Work instructions:
Your response should consist of the full data, set down exactly.

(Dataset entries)
——

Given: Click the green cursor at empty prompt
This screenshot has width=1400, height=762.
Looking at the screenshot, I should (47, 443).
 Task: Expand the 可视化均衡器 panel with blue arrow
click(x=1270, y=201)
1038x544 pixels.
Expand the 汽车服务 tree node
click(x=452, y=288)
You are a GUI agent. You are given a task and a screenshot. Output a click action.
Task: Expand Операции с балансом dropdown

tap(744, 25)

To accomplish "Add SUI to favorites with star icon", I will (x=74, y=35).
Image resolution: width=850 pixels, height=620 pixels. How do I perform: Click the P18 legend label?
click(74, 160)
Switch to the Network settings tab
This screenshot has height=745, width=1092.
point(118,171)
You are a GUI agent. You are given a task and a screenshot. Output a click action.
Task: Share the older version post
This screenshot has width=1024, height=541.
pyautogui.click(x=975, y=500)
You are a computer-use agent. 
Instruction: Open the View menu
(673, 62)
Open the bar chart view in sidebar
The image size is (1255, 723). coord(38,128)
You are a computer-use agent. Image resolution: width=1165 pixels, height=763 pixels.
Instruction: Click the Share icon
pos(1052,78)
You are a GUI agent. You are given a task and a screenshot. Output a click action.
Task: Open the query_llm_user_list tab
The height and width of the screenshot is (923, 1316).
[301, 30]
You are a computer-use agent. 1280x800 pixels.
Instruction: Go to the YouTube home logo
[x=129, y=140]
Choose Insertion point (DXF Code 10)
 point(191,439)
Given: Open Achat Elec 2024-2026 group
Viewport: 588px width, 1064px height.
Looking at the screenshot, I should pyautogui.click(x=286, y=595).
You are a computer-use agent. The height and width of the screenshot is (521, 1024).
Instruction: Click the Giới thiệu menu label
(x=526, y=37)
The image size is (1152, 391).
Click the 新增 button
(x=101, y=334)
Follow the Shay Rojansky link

——

Written solution:
Given: Click the green cursor at empty prompt
This screenshot has width=1400, height=762.
Looking at the screenshot, I should (47, 443).
 Task: Expand the 可视化均衡器 panel with blue arrow
click(x=1270, y=201)
1038x544 pixels.
Expand the 汽车服务 tree node
click(x=452, y=288)
You are a GUI agent. You are given a task and a screenshot. Output a click action.
Task: Expand Операции с балансом dropdown

tap(744, 25)

To accomplish "Add SUI to favorites with star icon", I will (x=74, y=35).
Image resolution: width=850 pixels, height=620 pixels. How do I perform: Click the P18 legend label?
click(74, 160)
Switch to the Network settings tab
This screenshot has height=745, width=1092.
point(118,171)
You are a GUI agent. You are given a task and a screenshot. Output a click action.
Task: Share the older version post
This screenshot has width=1024, height=541.
pyautogui.click(x=975, y=500)
You are a computer-use agent. 
Instruction: Open the View menu
(673, 62)
Open the bar chart view in sidebar
The image size is (1255, 723). coord(38,128)
You are a computer-use agent. Image resolution: width=1165 pixels, height=763 pixels.
Instruction: Click the Share icon
pos(1052,78)
You are a GUI agent. You are given a task and a screenshot. Output a click action.
Task: Open the query_llm_user_list tab
The height and width of the screenshot is (923, 1316).
[301, 30]
You are a computer-use agent. 1280x800 pixels.
Instruction: Go to the YouTube home logo
[x=129, y=140]
Choose Insertion point (DXF Code 10)
 point(191,439)
Given: Open Achat Elec 2024-2026 group
Viewport: 588px width, 1064px height.
Looking at the screenshot, I should pyautogui.click(x=286, y=595).
You are a computer-use agent. The height and width of the screenshot is (521, 1024).
Instruction: Click the Giới thiệu menu label
(x=526, y=37)
The image size is (1152, 391).
Click the 新增 button
(x=101, y=334)
Follow the Shay Rojansky link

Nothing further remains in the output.